Number Of Ingredients 18

Creamy Spicy Sauce
enough to coat 1½ lbs of shrimp
1 egg yolk
½ teaspoons sea salt
couple grinds of fresh white pepper
1 teaspoon rice vinegar
100 ml grapeseed oil (or other very mildly flavored oil)
2 teaspoons chili garlic sauce (Tobanjan)
Tempura Batter
1 egg yolk
200 ml iced water
100 grams all purpose flour
Shrimp Tempura
1½ pounds rock shrimp, or peeled and deveined "large" shrimp cut into thirds
tempura batter (as prepared below)
Splash of Yuzu juice (or lemon juice)
Chives
Vegetable oil for deep frying

Steps:

  • Creamy Spicy Sauce Make the by whisking together the egg yolk, salt, pepper, and vinegar, and then very gradually whisk in the grapeseed oil. Start with just a few drops of oil at a time until your emulsion is well formed, then increase the oil to a small drizzle, whisking all the while. Once the mayo is thick and all the oil has been incorporated, add the chili sauce and check for seasoning. Tempura Batter Lightly whisk together all ingredients to make the batter. Shrimp Tempura Peel and de-vein the shrimp, cut large shrimp into bite-sized pieces. In a heavy deep pot (we use a le creuset dutch oven) place about 5″ of oil, and with the aid of a Taylor Classic Candy and Deep-Fry Analog Thermometer , heat to 355℉ (180 C). Working in batches, dredge the shrimp in the batter and gently place 2-3 handfuls in the hot oil, fry until lightly golden, about 2 minutes. Scoop shrimp onto a paper towel covered sheet tray to drain and repeat the process until all the shrimp is cooked.
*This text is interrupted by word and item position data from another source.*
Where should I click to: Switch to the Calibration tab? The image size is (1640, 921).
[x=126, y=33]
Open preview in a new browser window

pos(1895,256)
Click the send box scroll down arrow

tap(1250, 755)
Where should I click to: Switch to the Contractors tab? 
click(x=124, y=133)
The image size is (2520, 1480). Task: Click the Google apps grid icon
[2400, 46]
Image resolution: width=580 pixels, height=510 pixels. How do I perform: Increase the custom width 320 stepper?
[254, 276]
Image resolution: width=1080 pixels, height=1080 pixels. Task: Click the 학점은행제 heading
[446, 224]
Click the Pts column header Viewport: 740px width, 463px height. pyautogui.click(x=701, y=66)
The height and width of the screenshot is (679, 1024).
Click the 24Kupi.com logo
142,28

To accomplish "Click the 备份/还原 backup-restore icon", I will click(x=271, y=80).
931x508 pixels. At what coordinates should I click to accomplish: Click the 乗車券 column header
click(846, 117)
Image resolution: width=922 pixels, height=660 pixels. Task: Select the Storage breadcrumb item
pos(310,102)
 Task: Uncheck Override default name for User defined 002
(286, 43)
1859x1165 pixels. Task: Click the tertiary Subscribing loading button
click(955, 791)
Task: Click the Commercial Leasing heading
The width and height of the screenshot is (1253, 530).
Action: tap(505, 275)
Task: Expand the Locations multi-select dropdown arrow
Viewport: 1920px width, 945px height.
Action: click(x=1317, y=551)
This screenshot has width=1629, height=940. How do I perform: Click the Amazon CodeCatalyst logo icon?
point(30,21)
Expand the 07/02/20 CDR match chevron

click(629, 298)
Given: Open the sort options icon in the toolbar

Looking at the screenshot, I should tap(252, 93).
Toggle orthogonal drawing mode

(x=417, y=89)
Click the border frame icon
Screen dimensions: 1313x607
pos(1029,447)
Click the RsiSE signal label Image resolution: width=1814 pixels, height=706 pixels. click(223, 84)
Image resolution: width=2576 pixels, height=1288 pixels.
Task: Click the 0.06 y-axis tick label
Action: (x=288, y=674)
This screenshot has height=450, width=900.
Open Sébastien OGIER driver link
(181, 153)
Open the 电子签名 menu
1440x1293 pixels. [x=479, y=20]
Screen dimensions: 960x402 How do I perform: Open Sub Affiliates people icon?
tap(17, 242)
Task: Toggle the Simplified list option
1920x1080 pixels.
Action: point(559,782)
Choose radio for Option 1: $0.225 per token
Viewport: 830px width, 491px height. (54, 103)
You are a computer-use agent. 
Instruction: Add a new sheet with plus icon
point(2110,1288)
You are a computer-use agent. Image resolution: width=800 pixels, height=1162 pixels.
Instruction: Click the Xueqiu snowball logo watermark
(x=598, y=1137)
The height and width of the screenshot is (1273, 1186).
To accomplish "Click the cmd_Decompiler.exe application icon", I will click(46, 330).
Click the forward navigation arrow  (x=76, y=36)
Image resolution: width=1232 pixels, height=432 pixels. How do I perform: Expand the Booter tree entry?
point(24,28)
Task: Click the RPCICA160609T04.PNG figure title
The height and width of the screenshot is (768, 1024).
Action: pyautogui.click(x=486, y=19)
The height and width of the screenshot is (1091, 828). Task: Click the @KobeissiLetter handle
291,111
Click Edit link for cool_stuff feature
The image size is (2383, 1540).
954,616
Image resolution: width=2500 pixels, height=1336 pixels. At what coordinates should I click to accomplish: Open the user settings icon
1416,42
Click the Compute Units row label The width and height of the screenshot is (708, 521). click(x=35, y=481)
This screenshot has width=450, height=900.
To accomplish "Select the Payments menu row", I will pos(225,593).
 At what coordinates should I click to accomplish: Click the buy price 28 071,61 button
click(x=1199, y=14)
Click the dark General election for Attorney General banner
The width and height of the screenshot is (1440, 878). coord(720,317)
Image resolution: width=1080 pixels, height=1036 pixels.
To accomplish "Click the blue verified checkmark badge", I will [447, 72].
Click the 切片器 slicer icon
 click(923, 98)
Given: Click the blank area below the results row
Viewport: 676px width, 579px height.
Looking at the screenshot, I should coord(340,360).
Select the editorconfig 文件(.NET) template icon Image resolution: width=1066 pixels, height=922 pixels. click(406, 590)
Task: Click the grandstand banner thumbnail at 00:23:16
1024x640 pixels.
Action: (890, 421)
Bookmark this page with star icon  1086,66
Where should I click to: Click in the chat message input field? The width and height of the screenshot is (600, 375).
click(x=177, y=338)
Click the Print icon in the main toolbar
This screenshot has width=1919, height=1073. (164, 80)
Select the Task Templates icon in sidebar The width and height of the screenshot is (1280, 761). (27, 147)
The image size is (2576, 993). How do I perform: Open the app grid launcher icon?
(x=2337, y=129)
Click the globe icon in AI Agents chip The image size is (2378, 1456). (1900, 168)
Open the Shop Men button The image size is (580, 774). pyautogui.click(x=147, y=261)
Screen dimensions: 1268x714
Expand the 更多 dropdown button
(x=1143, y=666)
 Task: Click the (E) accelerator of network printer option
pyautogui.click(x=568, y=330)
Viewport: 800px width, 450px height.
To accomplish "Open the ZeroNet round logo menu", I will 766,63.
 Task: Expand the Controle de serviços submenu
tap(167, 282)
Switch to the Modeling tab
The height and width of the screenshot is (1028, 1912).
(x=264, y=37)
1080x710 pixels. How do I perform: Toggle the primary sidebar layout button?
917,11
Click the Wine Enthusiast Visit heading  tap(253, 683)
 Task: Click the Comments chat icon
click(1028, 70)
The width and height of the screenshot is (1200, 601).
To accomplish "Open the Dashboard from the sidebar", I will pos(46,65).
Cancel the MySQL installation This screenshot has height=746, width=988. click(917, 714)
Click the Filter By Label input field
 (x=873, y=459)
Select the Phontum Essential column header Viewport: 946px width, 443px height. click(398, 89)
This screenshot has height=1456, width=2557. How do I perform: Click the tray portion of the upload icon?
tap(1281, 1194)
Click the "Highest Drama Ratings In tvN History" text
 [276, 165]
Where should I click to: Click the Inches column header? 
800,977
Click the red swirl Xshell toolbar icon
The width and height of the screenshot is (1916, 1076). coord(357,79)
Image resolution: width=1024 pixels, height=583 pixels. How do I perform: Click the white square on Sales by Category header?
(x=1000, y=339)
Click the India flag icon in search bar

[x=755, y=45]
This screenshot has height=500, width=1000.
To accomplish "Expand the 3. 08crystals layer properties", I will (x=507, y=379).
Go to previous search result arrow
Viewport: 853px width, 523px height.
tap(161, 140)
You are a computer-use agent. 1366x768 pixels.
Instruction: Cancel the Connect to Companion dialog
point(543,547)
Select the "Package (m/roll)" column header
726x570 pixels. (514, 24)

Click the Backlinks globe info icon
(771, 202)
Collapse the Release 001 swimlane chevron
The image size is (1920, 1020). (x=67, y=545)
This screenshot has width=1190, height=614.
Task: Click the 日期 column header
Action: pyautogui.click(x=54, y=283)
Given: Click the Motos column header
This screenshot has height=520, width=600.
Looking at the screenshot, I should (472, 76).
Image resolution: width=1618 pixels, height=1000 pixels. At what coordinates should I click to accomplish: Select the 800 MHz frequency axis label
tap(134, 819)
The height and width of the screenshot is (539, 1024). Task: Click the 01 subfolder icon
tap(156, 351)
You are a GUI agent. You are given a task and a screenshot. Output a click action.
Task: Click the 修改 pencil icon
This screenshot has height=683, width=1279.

Place the cooked shrimp into a large bowl with the creamy spicy sauce, and toss to coat. Splash with a little yuzu juice, sprinkle with chopped fresh chives, and serve.

Tips:

  • To achieve the crispy and delicate tempura batter, make sure to use ice-cold water and mix the batter lightly. Overmixing can result in a tough batter.
  • Ensure the oil is at the correct temperature (350°F/175°C) before frying the tempura. This will help prevent the batter from absorbing too much oil and becoming greasy.
  • Don't overcrowd the fryer. Frying too many pieces at once can lower the oil temperature and result in soggy tempura.
  • Use a slotted spoon to carefully remove the tempura from the oil and drain it on a wire rack or paper towels to remove excess oil.
  • For a healthier version of tempura, consider using whole-wheat flour or a blend of all-purpose and whole-wheat flour in the batter. You can also experiment with gluten-free flour alternatives.

Conclusion:

Nobu's tempura is a delightful and diverse dish that offers a delightful blend of flavors and textures. With the right ingredients and techniques, you can prepare tempura at home that rivals the quality of a high-end restaurant. Whether you're a seasoned chef or just starting your culinary journey, this comprehensive guide will help you master the art of making Nobu-style tempura. So gather your ingredients, heat your oil, and get ready to create a delicious and unforgettable dining experience.